Institute Report
Developing Efficient Patient Referral Pathways for Radioligand Therapies
Healthcare professional insights from Germany, Italy, France, and China
Feb 04, 2025

Report Summary

Oncology care coordination is a complex process where patients must engage with various healthcare teams across specialties to treat their condition. The patient referral pathway is an important step within this process, requiring efficient and timely management. Many patients often face barriers in accessing necessary care during this process due to the numerous — and at times, unclear — steps involved, causing delays in treatment initiation. These issues are exacerbated for innovative therapies as they often require a new referral paradigm. As less established oncology treatments such as radioligand therapies enter already constrained healthcare systems, clear, efficient, and scalable patient referral pathways will be important in ensuring timely treatment for patients.

The objective of this report is to build upon prior research by the IQVIA Institute to understand the capacity and infrastructure readiness to administer radioligand therapies (RLT) in various geographies.

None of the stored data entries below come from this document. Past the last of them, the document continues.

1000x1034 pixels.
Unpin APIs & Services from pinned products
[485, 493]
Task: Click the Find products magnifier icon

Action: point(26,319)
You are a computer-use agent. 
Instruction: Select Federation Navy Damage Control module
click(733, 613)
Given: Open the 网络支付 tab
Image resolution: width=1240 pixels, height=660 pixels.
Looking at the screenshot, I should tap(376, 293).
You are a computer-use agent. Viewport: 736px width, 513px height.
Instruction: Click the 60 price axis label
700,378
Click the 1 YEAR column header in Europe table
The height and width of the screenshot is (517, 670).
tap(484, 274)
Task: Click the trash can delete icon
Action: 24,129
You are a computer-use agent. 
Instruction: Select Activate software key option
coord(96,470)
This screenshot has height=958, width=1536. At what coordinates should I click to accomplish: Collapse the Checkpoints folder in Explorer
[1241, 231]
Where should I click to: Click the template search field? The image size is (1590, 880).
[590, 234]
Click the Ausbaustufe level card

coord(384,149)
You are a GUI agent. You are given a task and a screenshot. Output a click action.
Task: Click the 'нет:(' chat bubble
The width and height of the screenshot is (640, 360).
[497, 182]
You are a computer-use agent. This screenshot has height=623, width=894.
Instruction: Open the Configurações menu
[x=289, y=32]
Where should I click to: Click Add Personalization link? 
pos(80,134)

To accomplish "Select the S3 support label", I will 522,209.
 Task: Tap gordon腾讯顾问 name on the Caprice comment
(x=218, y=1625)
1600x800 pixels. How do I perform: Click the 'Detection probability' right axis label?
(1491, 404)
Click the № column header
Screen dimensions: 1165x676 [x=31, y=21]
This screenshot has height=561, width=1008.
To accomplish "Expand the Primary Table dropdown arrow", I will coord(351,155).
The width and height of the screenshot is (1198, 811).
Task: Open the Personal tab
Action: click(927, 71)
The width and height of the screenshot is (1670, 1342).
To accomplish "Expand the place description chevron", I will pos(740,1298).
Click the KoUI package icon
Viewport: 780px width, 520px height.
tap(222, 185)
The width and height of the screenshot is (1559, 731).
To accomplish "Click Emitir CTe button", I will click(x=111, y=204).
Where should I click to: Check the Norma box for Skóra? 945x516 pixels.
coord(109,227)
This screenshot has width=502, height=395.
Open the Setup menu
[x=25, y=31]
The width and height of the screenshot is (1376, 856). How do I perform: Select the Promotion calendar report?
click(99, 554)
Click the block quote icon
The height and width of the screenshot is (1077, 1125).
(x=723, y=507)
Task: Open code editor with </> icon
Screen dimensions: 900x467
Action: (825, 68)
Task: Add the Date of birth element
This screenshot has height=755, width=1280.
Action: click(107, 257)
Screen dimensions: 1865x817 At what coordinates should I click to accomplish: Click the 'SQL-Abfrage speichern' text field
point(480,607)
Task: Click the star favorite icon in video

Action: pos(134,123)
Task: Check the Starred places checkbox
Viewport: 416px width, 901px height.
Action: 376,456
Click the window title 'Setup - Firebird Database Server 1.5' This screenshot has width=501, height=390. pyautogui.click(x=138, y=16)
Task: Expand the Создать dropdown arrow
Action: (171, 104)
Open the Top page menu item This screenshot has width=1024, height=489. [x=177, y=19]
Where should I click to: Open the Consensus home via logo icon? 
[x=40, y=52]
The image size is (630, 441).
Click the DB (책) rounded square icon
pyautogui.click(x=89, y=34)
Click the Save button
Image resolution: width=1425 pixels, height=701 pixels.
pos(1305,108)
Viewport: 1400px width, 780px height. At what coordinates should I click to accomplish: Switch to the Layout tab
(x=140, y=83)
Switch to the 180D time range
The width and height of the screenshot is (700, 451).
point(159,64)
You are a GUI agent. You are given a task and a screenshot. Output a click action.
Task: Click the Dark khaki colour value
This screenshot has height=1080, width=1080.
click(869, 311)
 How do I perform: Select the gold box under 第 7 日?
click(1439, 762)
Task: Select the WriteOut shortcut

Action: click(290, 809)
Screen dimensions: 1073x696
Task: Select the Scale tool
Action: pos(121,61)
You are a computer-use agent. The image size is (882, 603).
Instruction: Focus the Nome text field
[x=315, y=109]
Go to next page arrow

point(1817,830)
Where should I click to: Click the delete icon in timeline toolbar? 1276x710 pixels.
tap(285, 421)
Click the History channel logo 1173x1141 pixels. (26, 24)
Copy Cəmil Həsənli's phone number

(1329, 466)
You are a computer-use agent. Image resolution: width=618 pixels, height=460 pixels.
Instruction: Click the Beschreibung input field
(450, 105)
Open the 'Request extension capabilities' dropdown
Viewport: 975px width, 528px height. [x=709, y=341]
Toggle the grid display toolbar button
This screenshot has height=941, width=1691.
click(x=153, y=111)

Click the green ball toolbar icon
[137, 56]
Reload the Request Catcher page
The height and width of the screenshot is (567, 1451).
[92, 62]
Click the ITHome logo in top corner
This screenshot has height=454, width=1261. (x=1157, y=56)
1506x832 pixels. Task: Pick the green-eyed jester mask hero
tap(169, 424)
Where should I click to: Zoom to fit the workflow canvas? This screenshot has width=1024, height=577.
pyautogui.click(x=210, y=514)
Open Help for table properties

This report focuses on the status of and barriers within the RLT patient referral journey — one of five capacity levers previously identified along with diagnostic capacity, number of RLT centres/beds, regulatory and patient release frameworks, and skilled workforce.

Key findings:

  • The RLT referral process for mCRPC patients in Germany, Italy, France, and China was evaluated through interviews with healthcare professionals (HCPs) with the aim of understanding the current referral pathway, associated barriers, and potential solutions.
    The RLT patient referral pathway typically involves seven key steps.
  • First, the physician confirms the patient’s progression to mCRPC and considers RLT as a possible treatment option. The patient is then referred to a centre capable of administering RLI and RLT. Tests such as PSMA PET-CT scans, blood work, and renal scintigraphy are conducted to establish RLT eligibility.
  • Once these tests are complete, a team of physicians, including oncologists and nuclear medicine physicians, evaluates the results and makes a treatment decision. If the patient is deemed eligible, RLT treatment is initiated, and the patient is closely monitored throughout the process.
  • Several common barriers to an efficient pathway were seen across all geographies. These include a lack of standardized referral pathways, a lack of clarity of roles and responsibilities for different stakeholder groups (e.g., urologists, oncologists, nuclear medicine physicians), and limited RLT infrastructure and/or capacity, particularly for PSMA PET-CT scans, which are used for eligibility testing.
  • Healthcare professionals in Germany, France, and China also reported limited involvement of referring healthcare professionals throughout the patient’s treatment journey as a challenge, as this may result in the lack of continuity for patient support by referring HCPs between and after treatment cycles with RLT administered by nuclear medicine physicians.
  • These variabilities in the patient referral pathway across the selected countries result in differing times from referral to treatment initiation. While this timeline can vary substantially within a country, generally healthcare professionals noted that a minimum of 7 weeks were required in Germany, while in France and China, this was closer to 8–9 weeks and around 11 weeks in Italy. While the assessed geographies differ significantly in patient population, healthcare infrastructure, and capacity to administer RLTs, treatment initiation timelines can range from 7–11 weeks depending on where patients are located.
  • Addressing the identified barriers is crucial for ensuring timely treatment administration. Adopting learnings and approaches regarding RLT referrals across countries and from other therapy areas can reduce treatment delays and potentially improve patient outcomes.
  • Based on the interviews and processes discussed with HCPs and an assessment of current barriers, several proposed approaches were highlighted with the overall goal of establishing clear and efficient RLT patient referral pathways.
  • While an ideal timeline for the RLT patient referral process has not been defined, the differences between countries and existing barriers highlight that there is room for improvement. These identified approaches can potentially reduce the time to treatment initiation by one to four weeks depending on the country and the hospital’s starting point.